====== SELECTED PASSAGE

12. Pick out the Positives

"Many people say things happen for the best. I don't agree with that," says Tal Ben-Shahar, Ph.D., a Harvard University psychology professor and author of Happier. "But some people are able to make the best of things that happen — and that's a key to happiness." One way to do this: Reframe your thoughts. This wisdom struck me last year, when my father was in the hospital with heart disease. Instead of dreading my visits with him, I started to see them for what they were: my last, precious chances to connect with him before he passed away. It also gave me the opportunity to care for him as he had done for me when I was a child.

Once we start trying to reframe, it can quickly become a habit. In Stumbling on Happiness, Daniel Gilbert, Ph.D., writes that humans have "a remarkable ability to manufacture happiness. For example, when people in experiments are randomly awarded one of two equally valuable prizes, they quickly come to believe that the prize they won was more valuable than the prize they lost."

Oh, Happy Day!

Schedule time for some of these joy builders, and you'll be more content in just 24 hours

7:30 a.m. Hit the gym. Regular 30-minute aerobic workouts fight depression and anxiety just as well as our most powerful psychiatric drugs, says Tal Ben-Shahar, Ph.D.

8:30 a.m. Buy yourself a bouquet of flowers. A 2006 Harvard Medical School study reported that people felt more relaxed and upbeat after having fresh blooms around for just a few days.

============

*DIRECTIONS FOR THIS TASK*:
Can you retype the stretch of the passage on happiness from "Oh, Happy Day!" through "drugs, says Tal Ben-Shahar, Ph.D.", word for word? The records that follow were drawn from a separate source and are unrelated to the passage on happiness.

====== DATA FOR REVIEW

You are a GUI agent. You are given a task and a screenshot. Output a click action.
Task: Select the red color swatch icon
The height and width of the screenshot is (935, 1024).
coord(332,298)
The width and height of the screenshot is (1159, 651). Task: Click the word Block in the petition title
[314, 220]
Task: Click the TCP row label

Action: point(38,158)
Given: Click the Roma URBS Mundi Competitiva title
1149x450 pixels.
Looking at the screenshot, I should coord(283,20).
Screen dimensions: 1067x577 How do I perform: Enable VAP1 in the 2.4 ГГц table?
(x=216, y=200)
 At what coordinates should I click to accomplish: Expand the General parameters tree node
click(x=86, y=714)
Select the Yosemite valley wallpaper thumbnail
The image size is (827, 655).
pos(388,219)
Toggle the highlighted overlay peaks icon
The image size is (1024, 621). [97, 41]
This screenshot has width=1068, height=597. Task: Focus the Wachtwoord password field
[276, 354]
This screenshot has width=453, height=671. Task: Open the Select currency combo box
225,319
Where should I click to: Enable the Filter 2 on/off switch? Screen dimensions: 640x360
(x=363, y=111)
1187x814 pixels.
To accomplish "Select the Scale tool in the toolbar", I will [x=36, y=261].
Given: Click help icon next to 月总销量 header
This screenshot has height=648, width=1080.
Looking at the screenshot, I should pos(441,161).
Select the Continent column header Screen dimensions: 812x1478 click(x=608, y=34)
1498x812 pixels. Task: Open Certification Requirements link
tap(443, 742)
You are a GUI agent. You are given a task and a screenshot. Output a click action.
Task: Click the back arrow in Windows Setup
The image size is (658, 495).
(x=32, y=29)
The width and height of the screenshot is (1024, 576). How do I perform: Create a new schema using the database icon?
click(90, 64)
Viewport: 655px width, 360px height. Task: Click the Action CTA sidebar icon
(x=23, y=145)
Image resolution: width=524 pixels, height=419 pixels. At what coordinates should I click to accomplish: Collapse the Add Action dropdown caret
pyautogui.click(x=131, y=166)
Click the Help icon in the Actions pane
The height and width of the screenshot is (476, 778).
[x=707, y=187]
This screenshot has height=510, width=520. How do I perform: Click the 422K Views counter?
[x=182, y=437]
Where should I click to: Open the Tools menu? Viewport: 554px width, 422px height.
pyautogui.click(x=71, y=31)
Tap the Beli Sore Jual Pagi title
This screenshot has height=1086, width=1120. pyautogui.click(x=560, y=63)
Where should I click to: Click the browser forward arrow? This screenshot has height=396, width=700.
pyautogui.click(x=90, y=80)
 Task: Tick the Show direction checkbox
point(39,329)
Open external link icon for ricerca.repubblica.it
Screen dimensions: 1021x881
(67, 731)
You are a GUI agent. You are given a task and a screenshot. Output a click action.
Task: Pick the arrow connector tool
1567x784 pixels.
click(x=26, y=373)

============

*WRITTEN RESPONSE*:
Oh, Happy Day!

Schedule time for some of these joy builders, and you'll be more content in just 24 hours

7:30 a.m. Hit the gym. Regular 30-minute aerobic workouts fight depression and anxiety just as well as our most powerful psychiatric drugs, says Tal Ben-Shahar, Ph.D.